AUFGABE 1 → In welchem Jahr ist Olaf Gulbransson laut dem Text über den Tegernsee auf den Schererhof gezogen?
AUFGABE 2 → Setze den Text über Olaf Gulbransson und den Tegernsee nach seinem letzten Satz fort.

Aus Norwegen nach Bayern. Umziehen. Für ein Leben lang. Geht
das überhaupt freiwillig, rein landschaftlich betrachtet? Früher hat das
funktioniert. Zumindest bei einem: Olaf
Gulbransson. Es gibt nun mal auch in Bayern Landschaften, die einen an die
norwegische Heimat erinnern können. Der Tegernsee ist in eine solche Landschaft
eingebettet. Und hoch droben auf dem Schererhof hat der norwegische Zeichner
und Maler seine zweite Heimat gefunden.
1929 ist der 1873 in Oslo geborene Olaf Gulbransson hierher gezogen. Da war er nicht mehr der Jüngste
und in der Kunstwelt ein bekannter Name. Seit 1902 lebte der Karikaturist und
Porträtist in München und machte sich als Mitarbeiter der berühmt-berüchtigten
Satirezeitschrift SIMPLICISSIMUS einen Namen,
der dann 1929 auch zu seiner Berufung als Professor an die Akademie der
Bildenden Künste in München führte. Am Tegernsee widmete der sich nie von der
Naziideologie distanzierende Gulbransson
vorwiegend der Landschafts- und Porträtmalerei. Seit 1966 hat Tegernsee am
Tegernsee ein Olaf-Gulbransson-Museum, das viele seiner Zeichnungen und
Buchillustrationen zeigt. Der nicht unumstrittene Künstler ist 1958 auf seinem
Schererhof gestorben.
Das Museum beherbergt auch Werke (Originals oder Faksimiles)
anderer bedeutender Künstler jener Zeit, die für die Unsterblichkeit des SIMPLICISSIMUS
stehen. Eduard Thönys (1866 – 1950) Familienverhältnisse (Die Kathi hat’s
gschafft – vo’ mein Vadern hot sie’s Kind, vo’ mir wird’s zahlt un vo’ insern
Knecht g’heirat’.) erheitern den Betrachter, während Erich Schillings (1885 - 1945) Divisionen
des Todes in Flandern uns besonders heuer an den Beginn des schrecklichen
Krieges vor 100 Jahren und vor allem an die Propagandamaschinerie der
Kriegstreiber (der sogar der SIMPLICISSIMUS erlag) erinnern.
Schlendert man bergauf und bergab durch die Straßen um den
Tegernsee, so trifft man auch auf so manche Zeugnisse gelungener
Handwerkskunst, Glaubenskunst oder Volkskunst, die nicht unbedingt an berühmte
Namen gebunden sind. Das können mal ein an die Rostkunst Alf Lechners erinnernder Hirsch, ein Kreuz an der Hauswand oder auch
hagere, an Thomas Hassler, den Riesen vom Tegernsee, gemahnende
Steinmännchen am Bergbach sein.

AUSZÜGE DER EINTRÄGE →
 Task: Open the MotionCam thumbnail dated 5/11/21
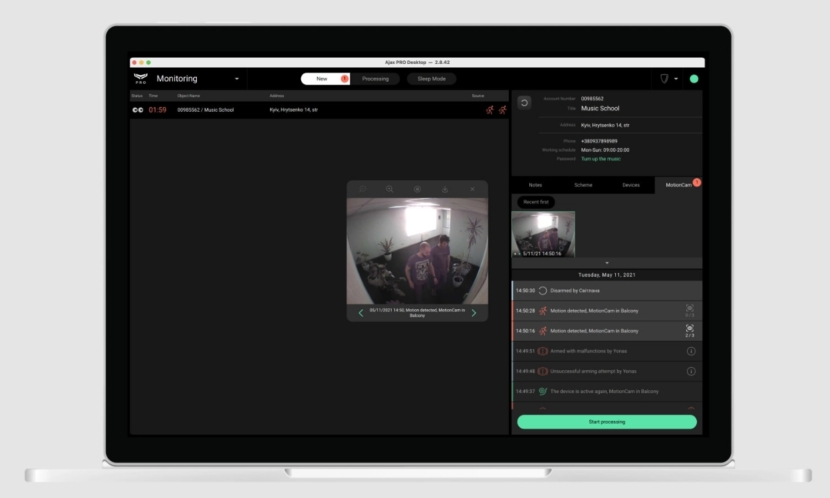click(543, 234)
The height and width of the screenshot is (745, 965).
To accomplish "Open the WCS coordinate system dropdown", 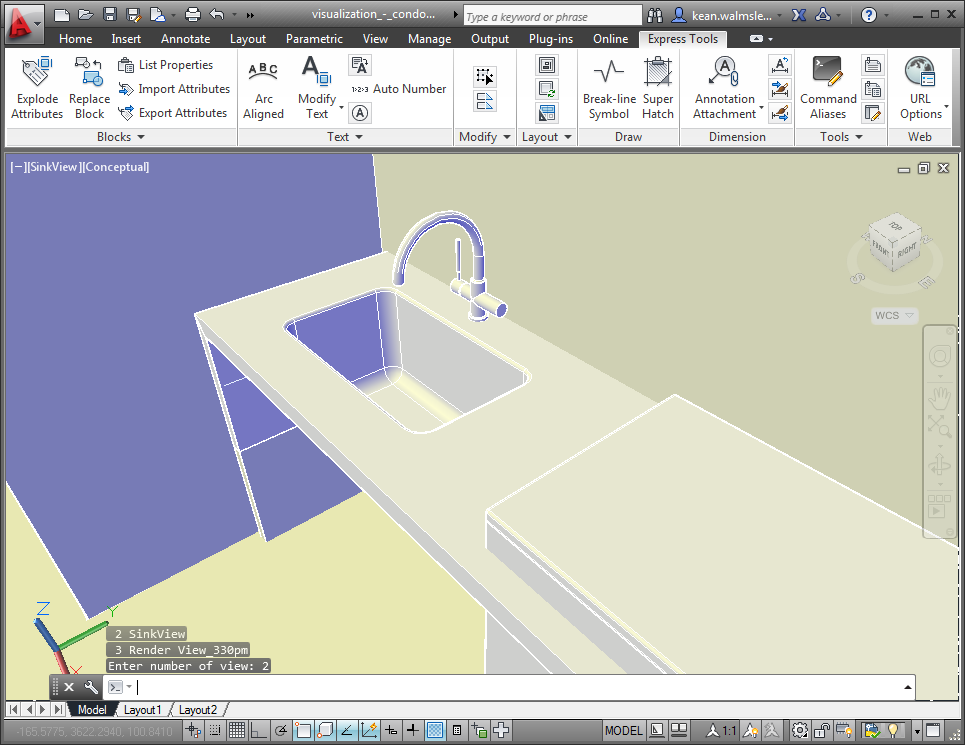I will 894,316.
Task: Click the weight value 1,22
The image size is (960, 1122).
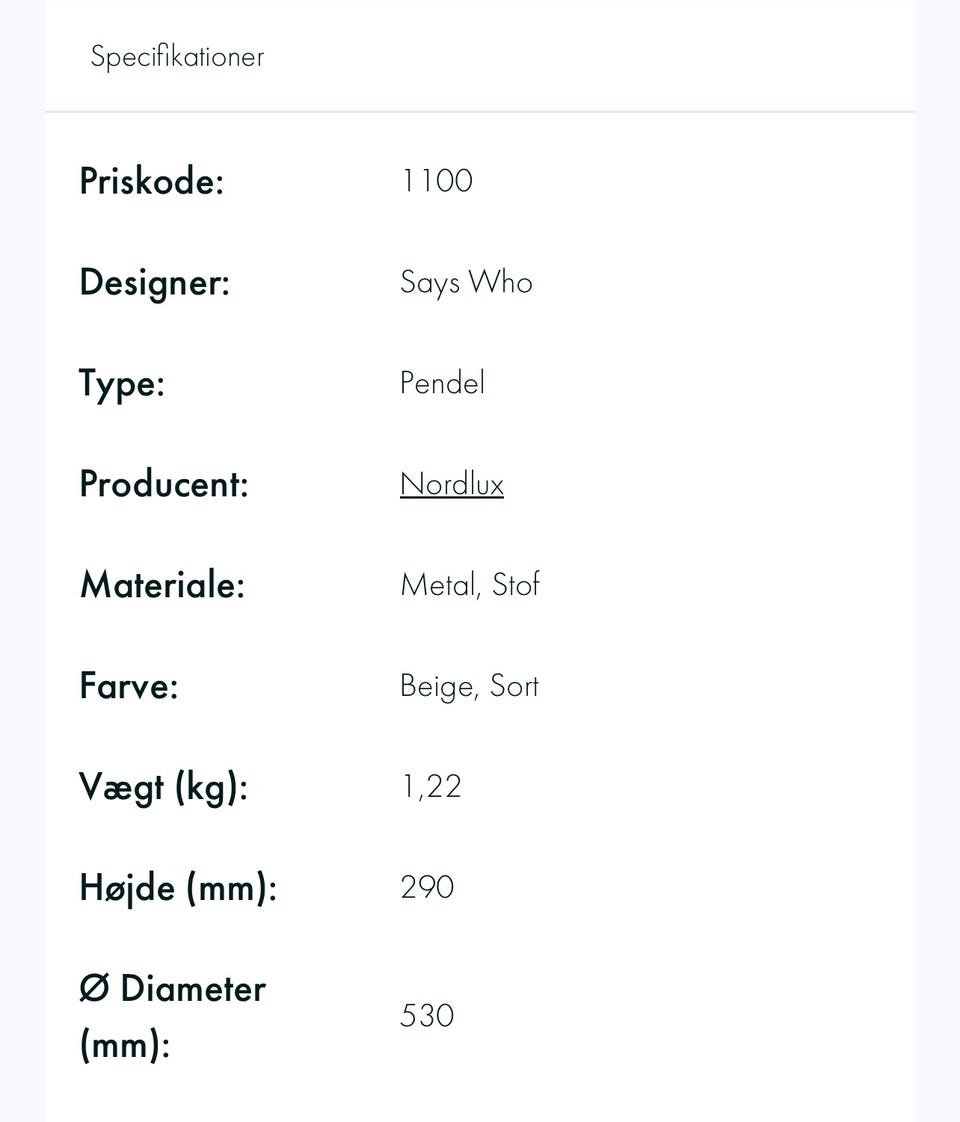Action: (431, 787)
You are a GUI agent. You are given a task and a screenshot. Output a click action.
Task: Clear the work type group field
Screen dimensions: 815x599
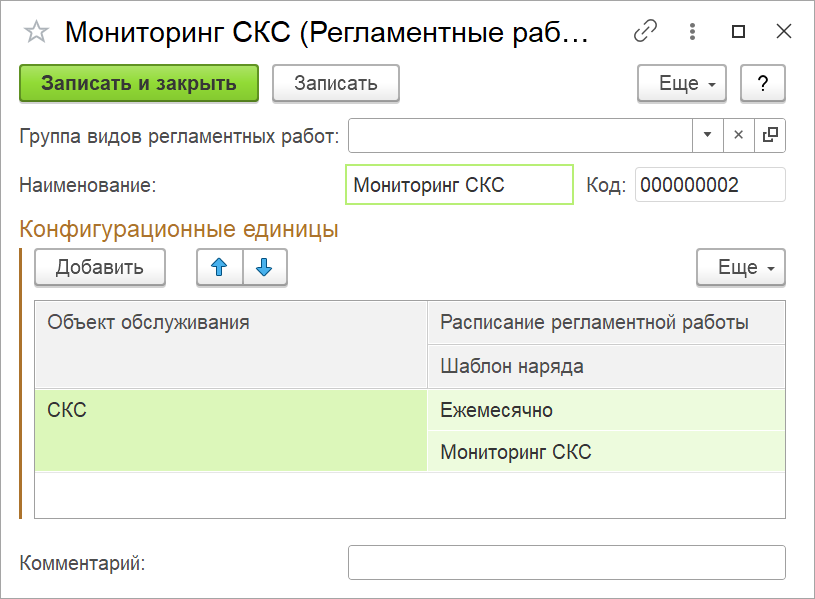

ERWARTETE AUSGABE 1 → Im Jahr 1929.

ERWARTETE AUSGABE 2 →
Wer um den Tegernsee wandert trifft auch auf andere
Zeugnisse deutschen Kulturlebens. Es waren nicht nur bildende Künstler, die
hier Kreativkräfte tankten, der Hektik des Stadtlebens zumindest für eine
gewisse Zeit zu entsagten versuchten oder gar vor politischem Ungemach flohen.
Der Berühmteste ist wohl Thomas Mann (1875
- 1955). Er wurde schon als Fünfjähriger von seinen Eltern nach Wildbad
Kreuth mitgenommen. Dass Thomas Manns
letzte große Liebe, der Kellner Franz
Westermeier, auch vom Tegernsee stammte, ist aber wahrscheinlich dem reinen
Zufall zuzuschreiben. Weitere Literaten, die hier mehrere Jahre ihres Lebens
verbrachten waren die beiden Ludwigs,
Thoma (1867 - 1921) und Ganghofer (1855 - 1920).
Auch weniger bekannten Autoren wie etwa dem Heimatdichter Karl Stieler (1842 – 1883) kann man auf
Spaziergängen um den See begegnen. Ein Denkmal am Leeberghang in Tegernsee
erinnert an den Dichter, der auch Mundartgedichte geschrieben hat. Er muss ein
stark romantisierender Geist gewesen sein, sonst wären wohl kaum Verse wie
diese seiner Feder entsprungen: „Als ich zur Alm kam und vom steilen Grat/ Ins
Felslahr stieg den alten kühnen Pfad,/ Da stand die Sennerin im Wiesengrunde/ Und jauchzt’ empor, die Hand am roten Munde./ Und wieder trat ich in die Hütte
ein;/ Mir war zu Sinn, als wär’ sie doppelt mein:/ Dies ruß’ge Dach und dies Gerät, das blanke,/ Dazu das Mägdlein,
das gelockte, schlanke,/ Der Hausaltar mit den geweihten Zweigen .../ Als wär’
dies Leben nun erst ganz mein eigen.“ (Im Dialekt aus der Sammlung Ein
Winteridyll).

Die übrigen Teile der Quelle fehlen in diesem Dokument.